Reporter: Anna Marie Happy | Editor: Rizki Caturini
JAKARTA. Pelemahan dollar AS merepotkan bank sentral Jepang (BoJ). Setelah Federal Reserves (The Fed) memastikan quantitative easing tahap ketiga akan bergulir, nilai the greenback pun longsor terhadap berbagai valuta, tidak terkecuali yen.
Usai pernyataan The Fed, pairing USD/JPY sempat menyentuh kisaran 77, yang merupakan level psikologisnya. Namun di penutupan perdagangan akhir pekan lalu, pasangan USD/JPY bangkit lagi dan menyentuh 78,39. Namun posisi itu tetap lebih rendah 1,61% daripada level penutupannya di hari terdahulu.
Tren terbaru di pasar valuta ini tidak menggembirakan hati para petinggi BoJ dan pemerintah Jepang. "Selama ini, perekonomian Jepang bergantung pada pasar ekspor. Bila nilai tukar yen menguat, harga produk Jepang menjadi mahal dan tidak kompetitif di pasar," tutur analis senior Monex Investindo Futures, Daru Wibisono.
Untuk mencegah situasi yang tak menguntungkan negerinya, Menteri Keuangan Jepang, Jun Azumi langsung menggertak pasar. Azumi menyatakan, Negeri Matahari Terbit itu akan intervensi untuk melemahkan yen.

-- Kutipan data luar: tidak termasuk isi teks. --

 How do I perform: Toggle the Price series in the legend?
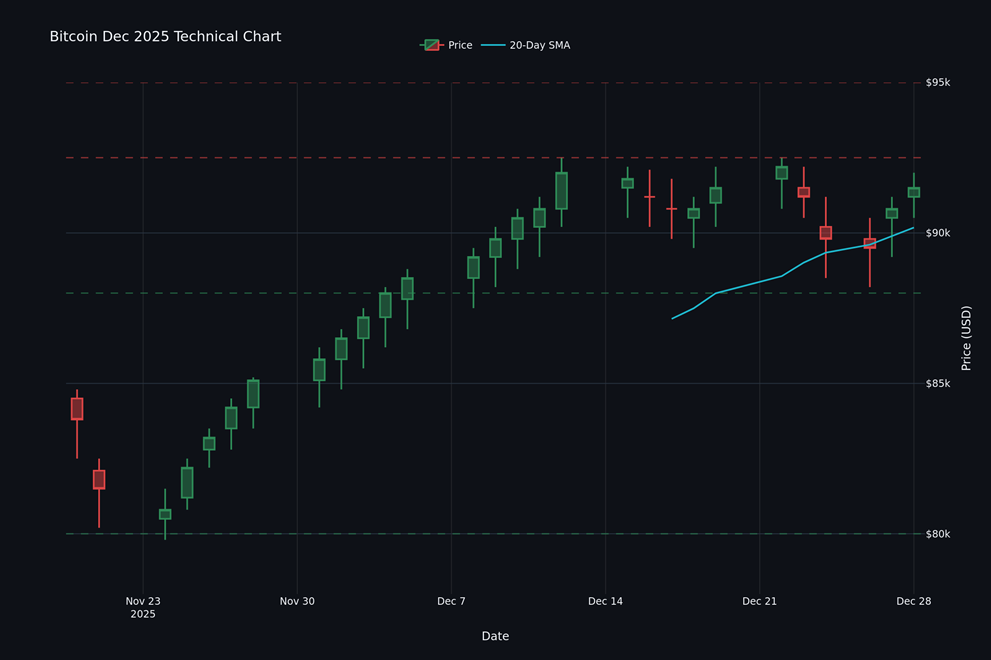tap(460, 45)
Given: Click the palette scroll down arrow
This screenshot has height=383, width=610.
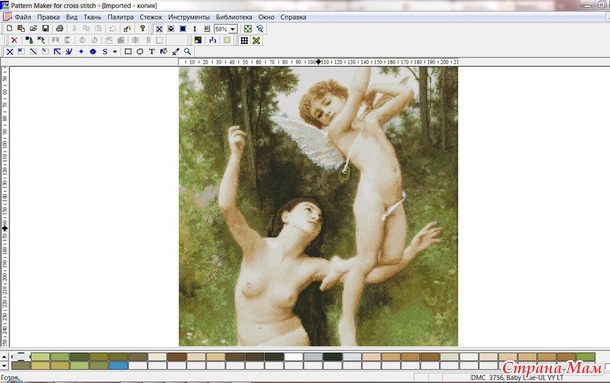Looking at the screenshot, I should (4, 365).
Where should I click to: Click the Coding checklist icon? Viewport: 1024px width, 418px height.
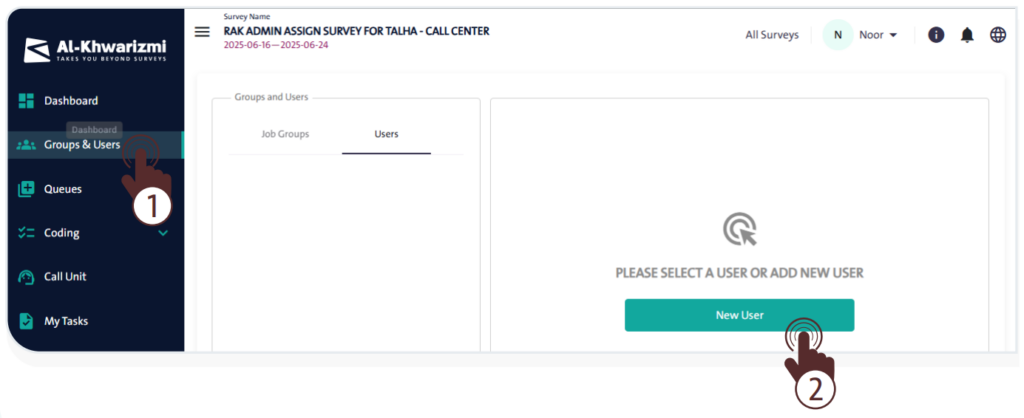click(x=27, y=233)
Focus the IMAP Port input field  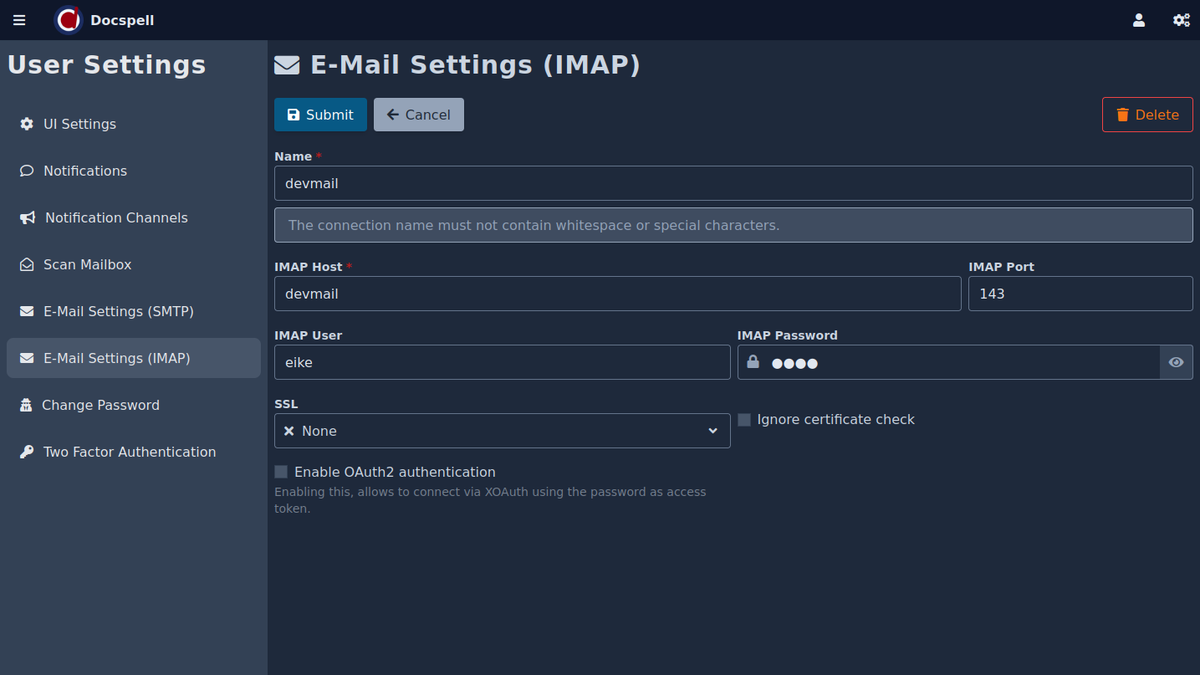pos(1080,294)
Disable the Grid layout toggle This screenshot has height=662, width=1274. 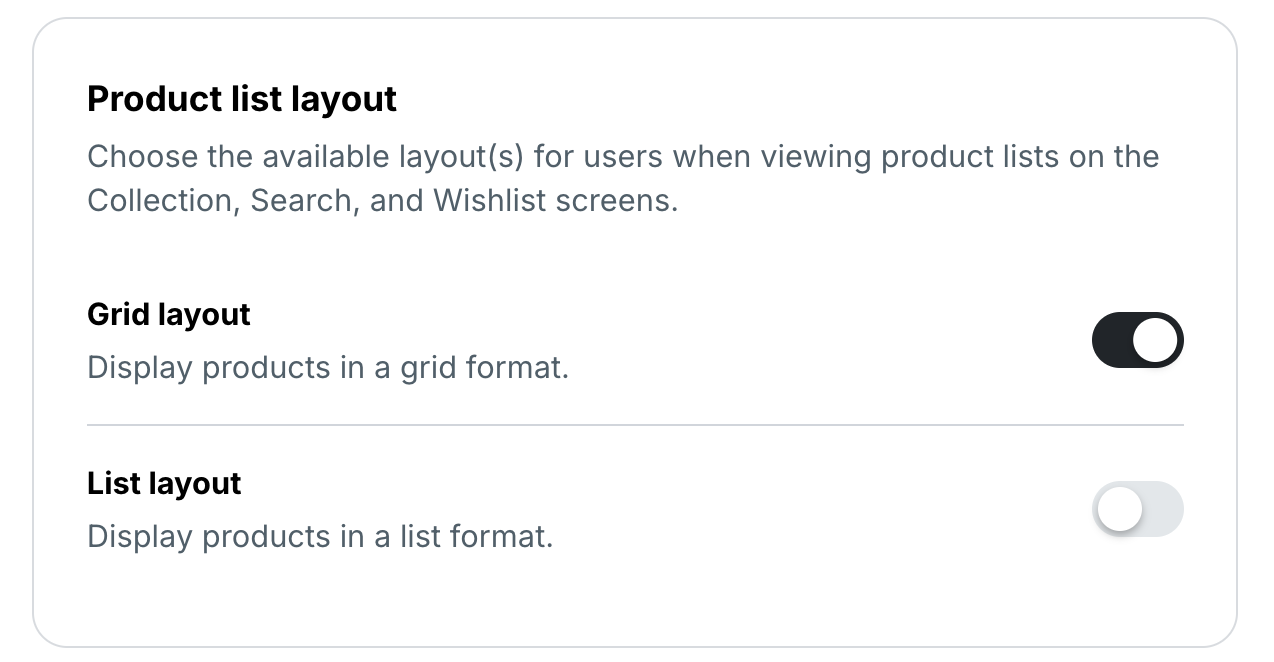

Otoritas Jepang biasanya akan masuk ke pasar, saat pasangan USD/JPY sudah mendekati kisaran 77,00. Nah akhir pekan lalu, saat The Fed menyatakan akan mengguyur pasar dengan dana segar US$ 40 miliar per bulan, USD/JPY pun mengarah ke level psikologis itu. Azumi pun meminta BoJ untuk melepas yen, mengimbangi tren pelemahan pairing USD/JPY, pada 31 Oktober mendatang.
Menahan laju pelemahan USD/JPY tentu bukan tugas mudah bagi Jepang. Selain kehadiran duit baru, melalui paket stimulus, daya tarik dollar juga luntur akibat bunga acuan yang dipertahankan rendah hingga pertengahan tahun 2015.
Dalam situasi semacam itu, pemodal biasanya mencari valuta selain dollar AS, sebagai safe haven. Di masa lalu, yen dan swiss franc menjadi pilihan. "Kendati ada intervensi, yen diminati karena dianggap safe haven," ujar Daru.